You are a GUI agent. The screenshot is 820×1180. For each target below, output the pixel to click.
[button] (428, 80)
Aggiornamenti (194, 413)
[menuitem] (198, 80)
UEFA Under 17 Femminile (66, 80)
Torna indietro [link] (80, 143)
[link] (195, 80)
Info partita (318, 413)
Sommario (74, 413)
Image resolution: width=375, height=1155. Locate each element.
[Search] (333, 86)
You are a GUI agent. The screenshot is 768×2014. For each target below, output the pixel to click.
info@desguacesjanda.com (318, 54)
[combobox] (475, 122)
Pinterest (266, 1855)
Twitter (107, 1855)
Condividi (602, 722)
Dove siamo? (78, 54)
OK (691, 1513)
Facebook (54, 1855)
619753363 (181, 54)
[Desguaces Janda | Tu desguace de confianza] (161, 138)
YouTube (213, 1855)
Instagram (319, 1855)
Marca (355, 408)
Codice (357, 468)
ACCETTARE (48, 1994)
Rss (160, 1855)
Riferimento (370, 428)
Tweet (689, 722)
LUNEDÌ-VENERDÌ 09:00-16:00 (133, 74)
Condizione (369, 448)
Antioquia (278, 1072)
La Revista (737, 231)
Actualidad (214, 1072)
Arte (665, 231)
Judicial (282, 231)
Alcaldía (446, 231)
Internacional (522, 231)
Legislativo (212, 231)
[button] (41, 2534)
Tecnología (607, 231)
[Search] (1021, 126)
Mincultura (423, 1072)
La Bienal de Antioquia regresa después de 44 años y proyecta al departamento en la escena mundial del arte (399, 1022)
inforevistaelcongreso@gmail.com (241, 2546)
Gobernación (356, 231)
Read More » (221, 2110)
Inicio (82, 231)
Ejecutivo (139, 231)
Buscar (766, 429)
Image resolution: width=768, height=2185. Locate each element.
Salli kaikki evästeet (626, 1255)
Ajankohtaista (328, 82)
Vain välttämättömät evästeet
-=-=-=-=-
## Assignment
Your reply should be a verbatim retyping of the lines from the one that holds "Tecnología (607, 231)" through the last line of the entries.

## Output of the exercise
Tecnología (607, 231)
[Search] (1021, 126)
Mincultura (423, 1072)
La Bienal de Antioquia regresa después de 44 años y proyecta al departamento en la escena mundial del arte (399, 1022)
inforevistaelcongreso@gmail.com (241, 2546)
Gobernación (356, 231)
Read More » (221, 2110)
Inicio (82, 231)
Ejecutivo (139, 231)
Buscar (766, 429)
Image resolution: width=768, height=2185. Locate each element.
Salli kaikki evästeet (626, 1255)
Ajankohtaista (328, 82)
Vain välttämättömät evästeet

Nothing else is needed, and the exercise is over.